DialCrowd is part of the on-going NSF-funded research project, DialPort, built by the Dialog Research Center (DialRC) at Carnegie Mellon's Language Technologies Institute. The primary aim of DialCrowd is to act as a dialog crowdsourcing tool that provides guidance for high-quality data collection.
It reduces the time spent by requesters on more trivial aspects of creating the task with a straightforward, guided interface that results in a cleanly organized task for the worker. Quality control tasks such as duplicated tasks and golden data are added so requesters can easily compare workers’ results to a standard. Other quality tools include flagging work based on time, patterns, and agreement. All in all, DialCrowd aims to provide a seamless, positive experience for both the requester and the worker for higher quality tasks and data. Currently, there are 6 sites using our toolkit.

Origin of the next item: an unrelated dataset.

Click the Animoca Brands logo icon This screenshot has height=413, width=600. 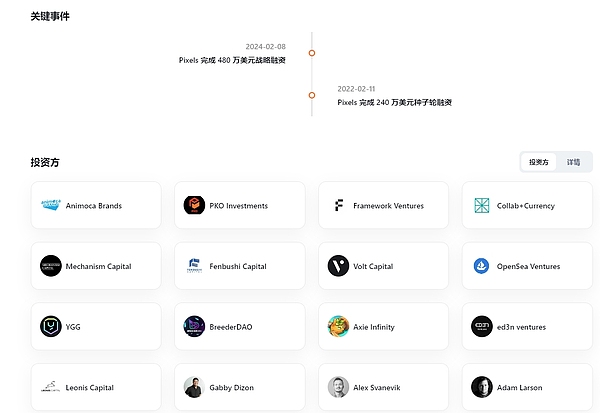[x=51, y=206]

DialCrowd enables requesters to avoid directly interacting with HTML code by providing predefined slots that they can fill out in order. Each section on the interface corresponds directly to a section on the finished task.
Clarity is always important in a task in order for workers to provide the data that requesters are expecting to obtain. With detailed guidance for instruction and example writing, DialCrowd achieves a higher level of clarity for higher quality data.
The statistics requesters can view on the completed tasks include some tools to flag work that may need to be checked again. These tools include checking the time spent on the task, any patterns (ex. always choosing A) present, agreement, and quality control tasks (duplicated tasks, golden data).
DialCrowd tracks the time taken by a workers to complete a task. If the time is significantly shorter or longer than the average, the task could have been done by a bot.
DialCrowd also detects abnormal patterns in the annotations. For example, a submission where the first choice is selected for all of the questions is abnormal.
DialCrowd measures the inter-worker agreement for each task unit. It helps you detect annotations that are different than the majority. Those annotations are likely to be of lower quality.
DialCrowd allows requesters to include golden and duplicated tasks. Golden tasks are tasks that already have ground truth answers. Duplicated tasks are tasks that will be shown to a worker twice in the same session. By checking the annotations of these tasks, DialCrowd can detect annotations done less carefully.